Their scanner was newfangled, fast, and seriously whiz-bang
awesome—the rickety-ass scanner at my office is so elderly it reeks of
mimeograph ink and gives a little wheeze whenever you press “Start.” But my client’s scanner had speed and skill
that brought joyful tears to my eyes. The phrase “I didn’t know it could be
like this!” played on my lips.
Before I left, one of the secretaries asked to double-check
my flash drive to make sure all of the scanned pages showed up.
“Sure!” I said as I handed her my drive, blissfully
unaware of the horror to come.
So she plugged it into her computer and pulled up the USB port menu.

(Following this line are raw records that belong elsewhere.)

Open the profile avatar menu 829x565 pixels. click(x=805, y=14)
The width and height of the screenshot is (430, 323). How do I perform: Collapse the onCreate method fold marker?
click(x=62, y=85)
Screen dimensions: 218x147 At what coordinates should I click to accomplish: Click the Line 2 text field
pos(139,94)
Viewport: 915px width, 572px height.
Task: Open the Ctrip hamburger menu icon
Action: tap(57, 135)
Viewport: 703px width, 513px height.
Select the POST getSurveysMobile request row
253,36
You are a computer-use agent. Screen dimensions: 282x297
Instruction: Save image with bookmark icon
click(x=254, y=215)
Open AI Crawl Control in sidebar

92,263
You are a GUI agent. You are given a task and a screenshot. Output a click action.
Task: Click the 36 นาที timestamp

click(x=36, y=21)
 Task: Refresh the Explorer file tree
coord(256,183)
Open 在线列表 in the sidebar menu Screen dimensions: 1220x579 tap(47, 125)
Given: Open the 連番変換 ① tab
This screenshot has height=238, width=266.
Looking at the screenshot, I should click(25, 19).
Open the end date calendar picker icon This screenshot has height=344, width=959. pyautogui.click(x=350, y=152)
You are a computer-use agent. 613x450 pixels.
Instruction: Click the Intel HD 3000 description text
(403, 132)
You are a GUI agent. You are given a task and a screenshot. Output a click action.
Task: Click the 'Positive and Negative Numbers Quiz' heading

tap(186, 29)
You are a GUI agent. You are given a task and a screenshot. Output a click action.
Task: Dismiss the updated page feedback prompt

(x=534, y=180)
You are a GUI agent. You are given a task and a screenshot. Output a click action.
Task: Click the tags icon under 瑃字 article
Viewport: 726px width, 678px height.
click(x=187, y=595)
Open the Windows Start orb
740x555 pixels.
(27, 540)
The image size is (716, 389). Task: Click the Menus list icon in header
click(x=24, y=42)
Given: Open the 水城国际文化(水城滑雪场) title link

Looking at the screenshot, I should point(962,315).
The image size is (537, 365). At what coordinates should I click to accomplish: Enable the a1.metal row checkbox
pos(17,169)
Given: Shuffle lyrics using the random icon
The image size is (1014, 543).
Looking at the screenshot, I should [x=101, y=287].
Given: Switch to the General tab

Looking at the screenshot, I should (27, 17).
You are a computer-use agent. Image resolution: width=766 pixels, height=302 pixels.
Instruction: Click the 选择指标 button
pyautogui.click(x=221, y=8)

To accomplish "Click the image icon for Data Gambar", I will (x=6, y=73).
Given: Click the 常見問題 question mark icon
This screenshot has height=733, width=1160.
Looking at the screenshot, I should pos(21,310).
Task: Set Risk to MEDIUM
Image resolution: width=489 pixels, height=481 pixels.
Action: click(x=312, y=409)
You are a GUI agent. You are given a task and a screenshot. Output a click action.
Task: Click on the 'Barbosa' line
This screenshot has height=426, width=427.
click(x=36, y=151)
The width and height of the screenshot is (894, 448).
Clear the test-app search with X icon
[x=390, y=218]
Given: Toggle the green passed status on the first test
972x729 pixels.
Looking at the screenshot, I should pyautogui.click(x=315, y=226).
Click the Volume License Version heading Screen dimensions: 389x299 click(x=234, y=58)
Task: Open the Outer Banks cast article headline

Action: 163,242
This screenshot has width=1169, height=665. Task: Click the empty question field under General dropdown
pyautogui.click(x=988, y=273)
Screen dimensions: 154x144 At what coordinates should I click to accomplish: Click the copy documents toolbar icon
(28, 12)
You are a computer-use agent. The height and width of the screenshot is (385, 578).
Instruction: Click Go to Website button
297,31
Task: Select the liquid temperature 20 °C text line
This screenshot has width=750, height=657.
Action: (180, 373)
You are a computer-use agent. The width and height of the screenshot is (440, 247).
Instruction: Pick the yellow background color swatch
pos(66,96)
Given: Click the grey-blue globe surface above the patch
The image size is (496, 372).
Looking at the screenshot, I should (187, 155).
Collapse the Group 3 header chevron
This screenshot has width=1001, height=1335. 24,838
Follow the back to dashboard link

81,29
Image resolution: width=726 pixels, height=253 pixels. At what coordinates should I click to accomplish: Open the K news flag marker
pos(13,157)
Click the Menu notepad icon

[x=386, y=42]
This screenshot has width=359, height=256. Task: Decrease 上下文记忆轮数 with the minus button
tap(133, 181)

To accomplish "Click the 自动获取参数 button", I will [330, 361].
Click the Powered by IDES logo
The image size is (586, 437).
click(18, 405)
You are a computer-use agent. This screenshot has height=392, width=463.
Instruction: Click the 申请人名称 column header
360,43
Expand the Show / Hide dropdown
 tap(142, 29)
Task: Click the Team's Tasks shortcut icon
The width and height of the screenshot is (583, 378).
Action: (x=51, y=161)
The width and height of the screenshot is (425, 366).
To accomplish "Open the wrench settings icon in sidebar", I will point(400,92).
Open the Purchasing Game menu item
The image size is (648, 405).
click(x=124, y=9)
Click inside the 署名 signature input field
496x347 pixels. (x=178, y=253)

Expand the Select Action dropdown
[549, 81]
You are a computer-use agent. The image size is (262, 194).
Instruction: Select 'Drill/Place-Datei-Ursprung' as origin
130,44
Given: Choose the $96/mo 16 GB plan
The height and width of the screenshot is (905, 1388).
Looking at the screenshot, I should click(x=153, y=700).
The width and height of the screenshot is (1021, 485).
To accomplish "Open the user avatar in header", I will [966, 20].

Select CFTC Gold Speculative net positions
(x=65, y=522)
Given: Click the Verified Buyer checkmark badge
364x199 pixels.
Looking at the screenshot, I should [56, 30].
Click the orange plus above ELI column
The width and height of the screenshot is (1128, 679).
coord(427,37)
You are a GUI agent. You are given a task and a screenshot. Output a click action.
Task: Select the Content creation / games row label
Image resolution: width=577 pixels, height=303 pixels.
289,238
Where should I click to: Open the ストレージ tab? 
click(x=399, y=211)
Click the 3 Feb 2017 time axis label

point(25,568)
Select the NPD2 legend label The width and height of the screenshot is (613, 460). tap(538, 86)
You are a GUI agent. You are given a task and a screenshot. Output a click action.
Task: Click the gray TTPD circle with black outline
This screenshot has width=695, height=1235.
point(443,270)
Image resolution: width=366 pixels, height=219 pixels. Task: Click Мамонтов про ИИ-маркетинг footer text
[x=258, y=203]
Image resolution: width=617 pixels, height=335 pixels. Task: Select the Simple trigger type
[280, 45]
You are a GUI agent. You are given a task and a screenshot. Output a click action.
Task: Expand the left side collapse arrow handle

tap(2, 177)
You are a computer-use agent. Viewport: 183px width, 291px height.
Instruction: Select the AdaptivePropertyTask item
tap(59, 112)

And there, listed next to the scanned PDFs, was a Word document I'd titled PERV
POST.
Oh Dear God.
All caps, sandwiched between the two scans, nearly shouting at
you: PERV POST!
“Yep, there they are!” I extended my hand for the drive, wracking my
brain for something to distract her from the fact that she was, apparently,
working with some sort of social deviant.
She squinted and studied the screen. “Okay. You’re right. I
think it worked.”
“Okay, so I better get going now!” Beads of sweat began to
form on my upper lip. My bladder felt suddenly and inexplicably full.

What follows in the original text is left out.